The impact of COVID-19 and the subsequent rapid shift to remote work accelerated the adoption of zero-trust models. One Deloitte survey of nearly 600 IT professionals found that 37% saw an acceleration in the adoption of zero trust due to COVID-19.21
And that initial interest is spreading. In the United States, 44 federal agencies have created dedicated teams with line-item funding to either do research in zero-trust or start implementing it.22 In the United Kingdom, the National Cyber Security Centre has released a beta version of its zero-trust principles on GitHub,23 which external organizations can use as a guide while developing their own information systems and networks.24
In this light, the adoption of zero-trust networks is not just another tool in the cybersecurity toolbox; rather, it is an important signal of government adjusting to its new role in cyber ecosystems.
Data signals
- Australia’s federal government plans to invest A$1.35 billion in cybersecurity over the next decade.25
- The US federal government’s demand for vendor-based information security products and services is expected to increase from US$11.9 billion in FY2019 to US$15.4 billion in FY2024, growing at a compound annual growth rate of 5.3%.26
- Seventy-six percent of US state chief information security officers believe that a centralized model can most effectively improve the cybersecurity function.27
Moving forward
Increase access to cutting-edge tools and technologies. Connecting with a wide array of partners—service providers, government agencies, academia, private industry—can help keep the government at the cutting edge of cyber tools, technologies, and best practices.

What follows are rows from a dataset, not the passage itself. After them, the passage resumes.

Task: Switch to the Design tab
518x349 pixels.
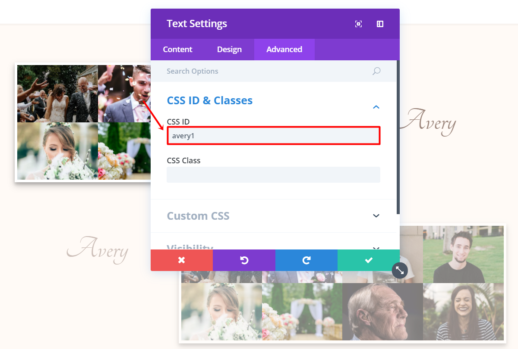Action: [x=229, y=50]
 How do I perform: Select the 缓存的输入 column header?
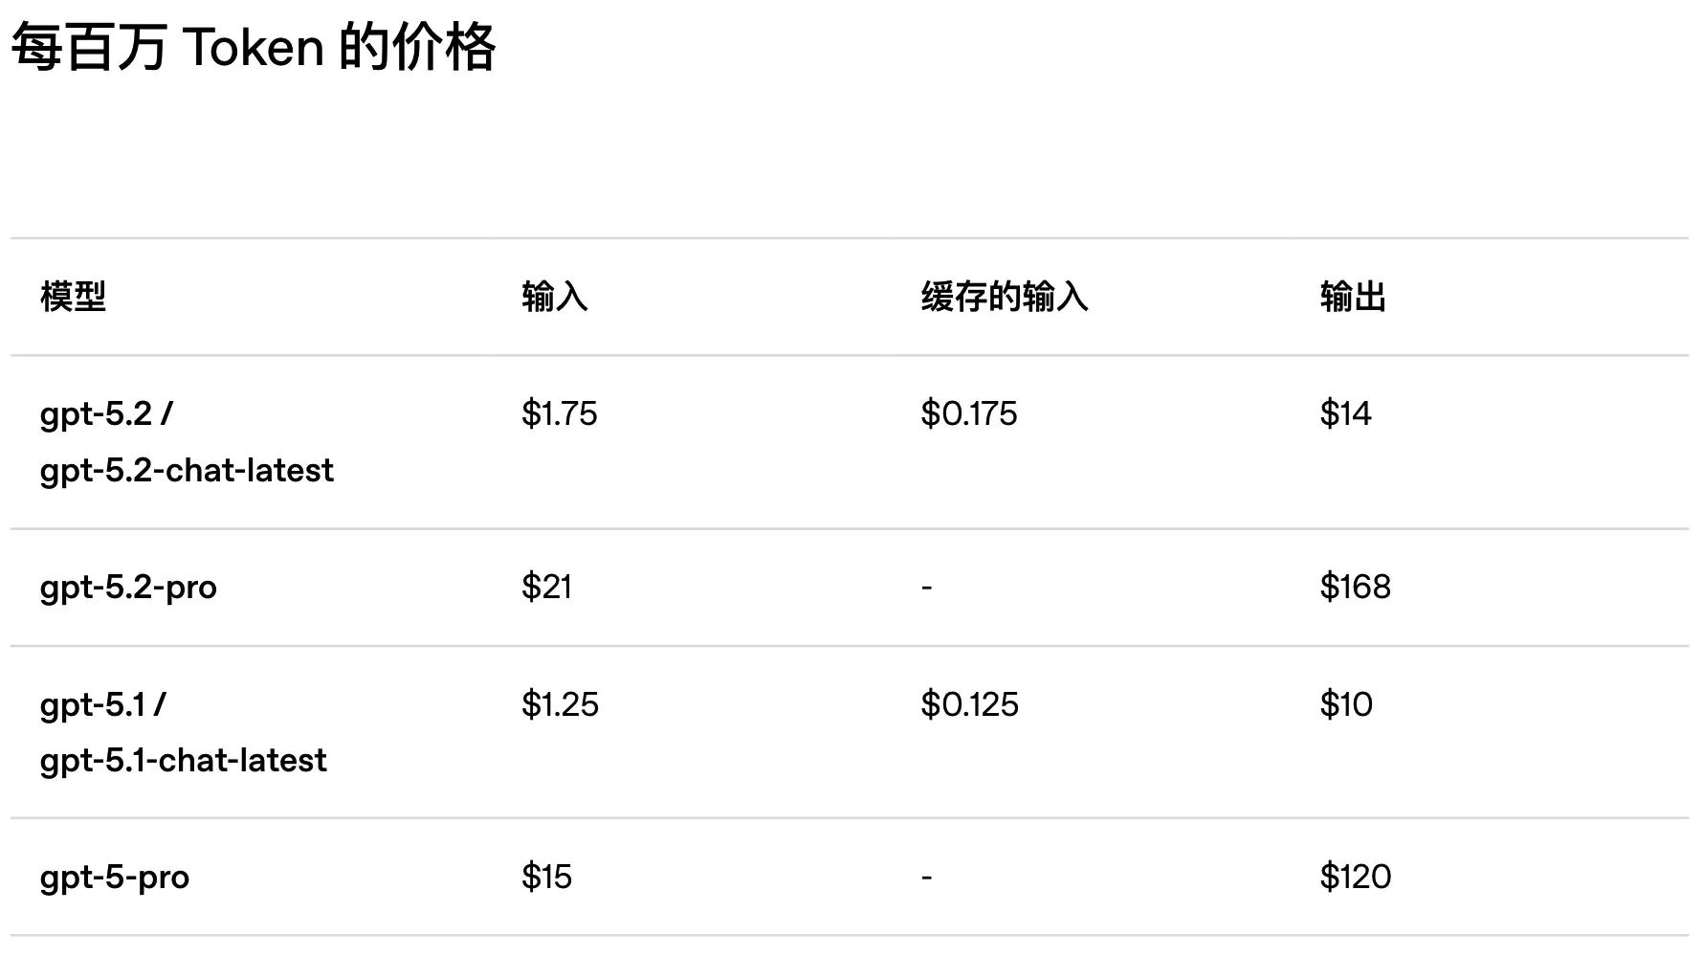point(1004,297)
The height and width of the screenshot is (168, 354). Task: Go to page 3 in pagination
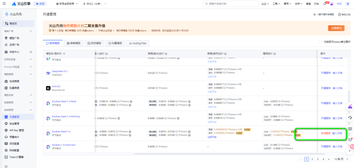318,159
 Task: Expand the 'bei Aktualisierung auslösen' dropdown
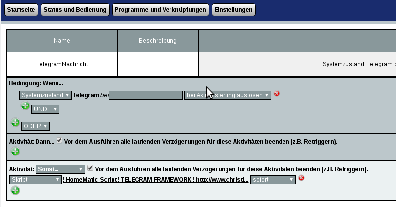point(227,95)
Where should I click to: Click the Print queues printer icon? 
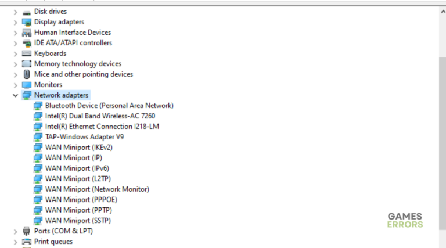tap(26, 242)
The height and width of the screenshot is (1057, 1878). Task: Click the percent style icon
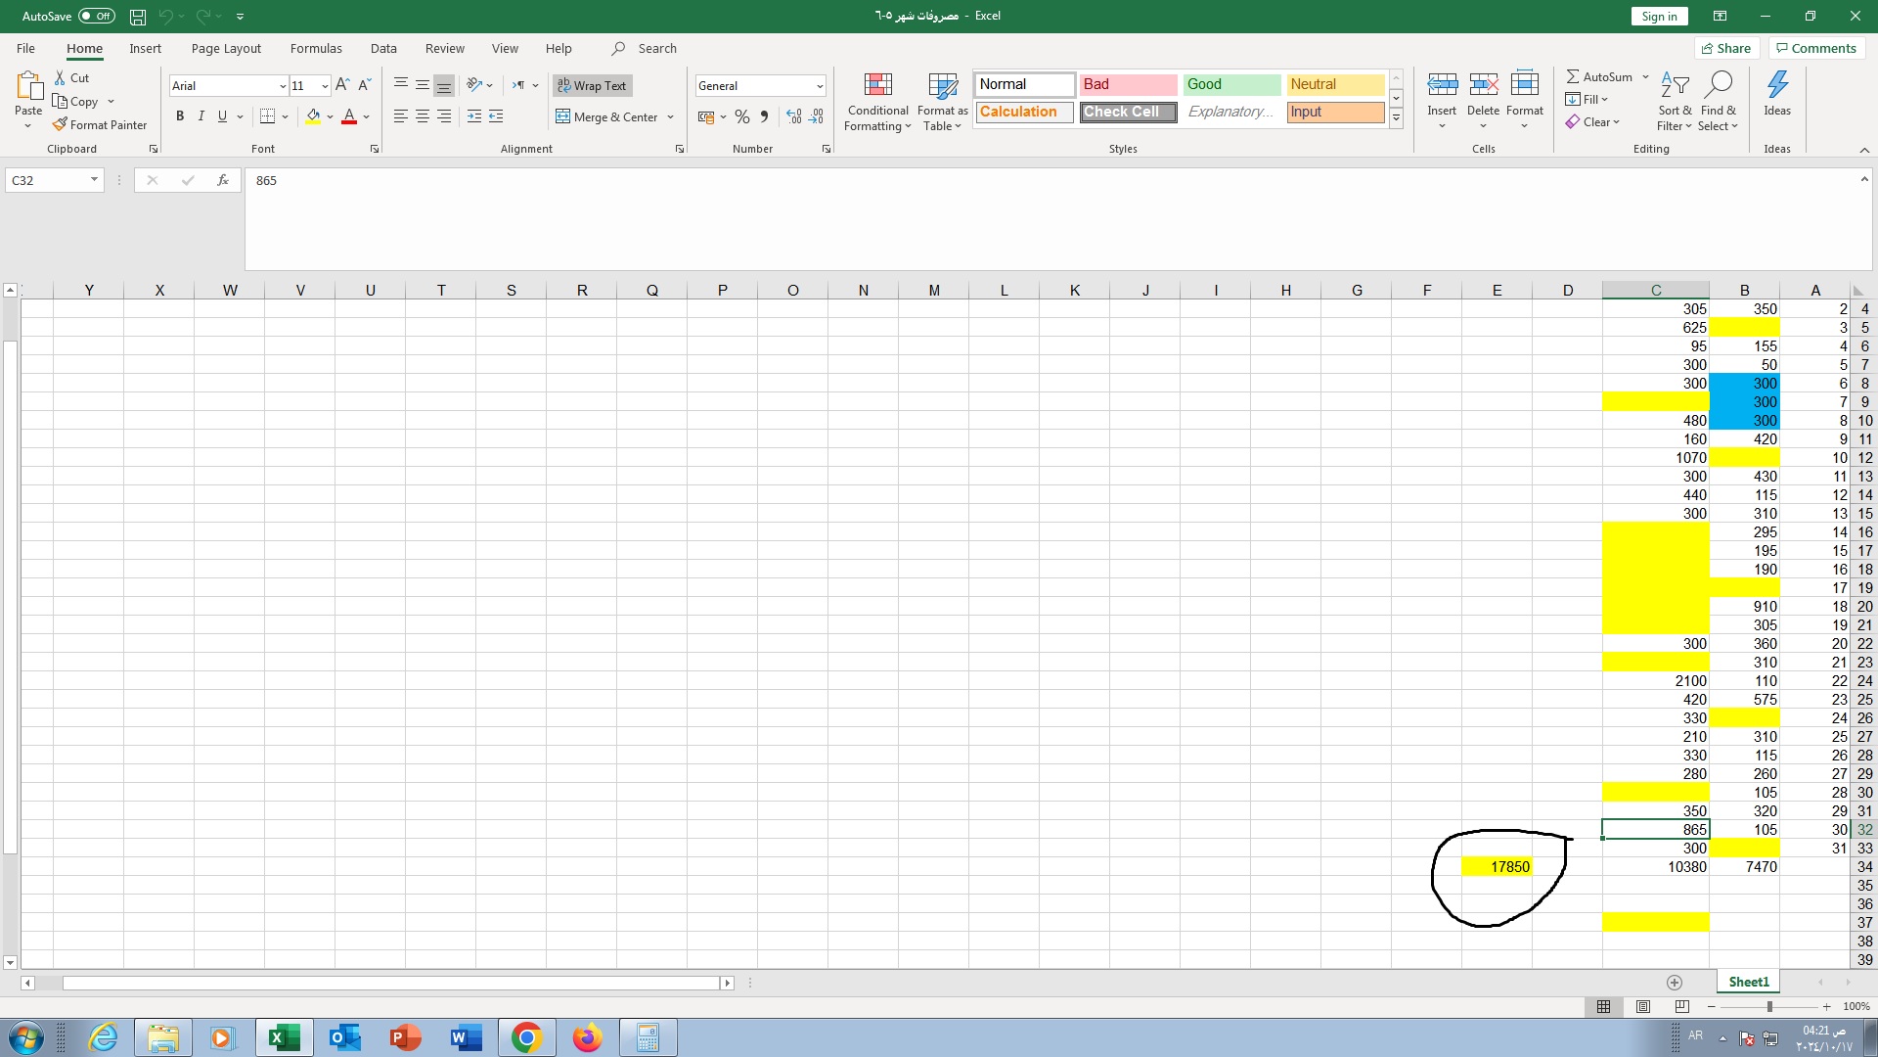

Scale the sharing of threat information. Coordinating with ecosystems across levels of government and with other countries can ensure government access to the newest threat indicators, and that leading practices are in place.
Grow your pool of leading talent. Tapping into a wider cyber talent ecosystem can expand access to the right skills.
Inculcate a zero-trust mindset. Cybersecurity needs a seat at the table, whether that be in executive decisions on new investments or operations in the form of DevSecOps.